<<<<
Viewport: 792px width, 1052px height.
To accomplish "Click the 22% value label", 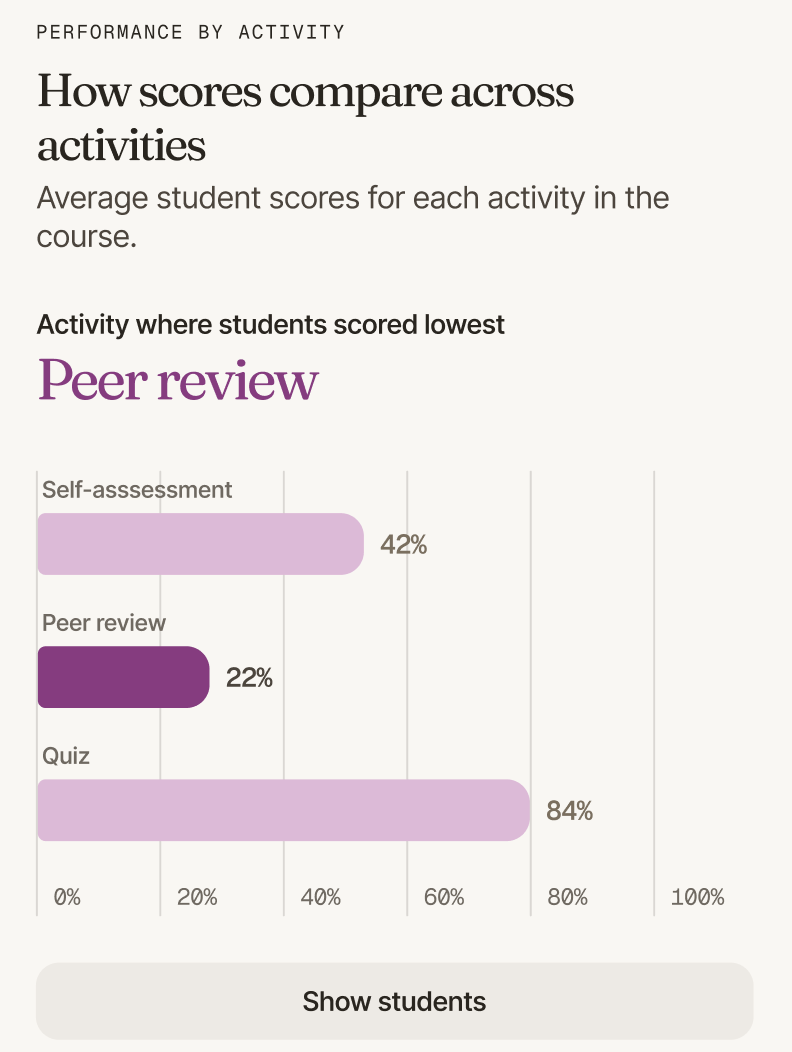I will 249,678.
>>>>
<<<<
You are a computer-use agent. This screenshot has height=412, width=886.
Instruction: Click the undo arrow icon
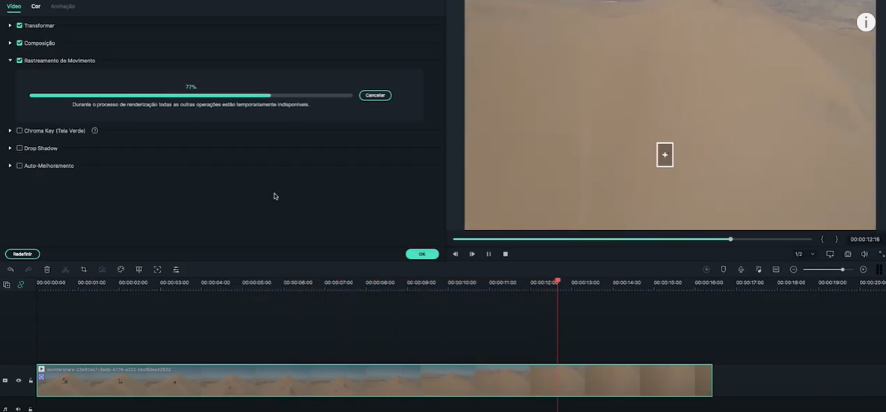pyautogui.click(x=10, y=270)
>>>>
- _Exercise prompt_: Say how many lines of the material hold the string "height", giving the number alone.

- _Problem solution_: 2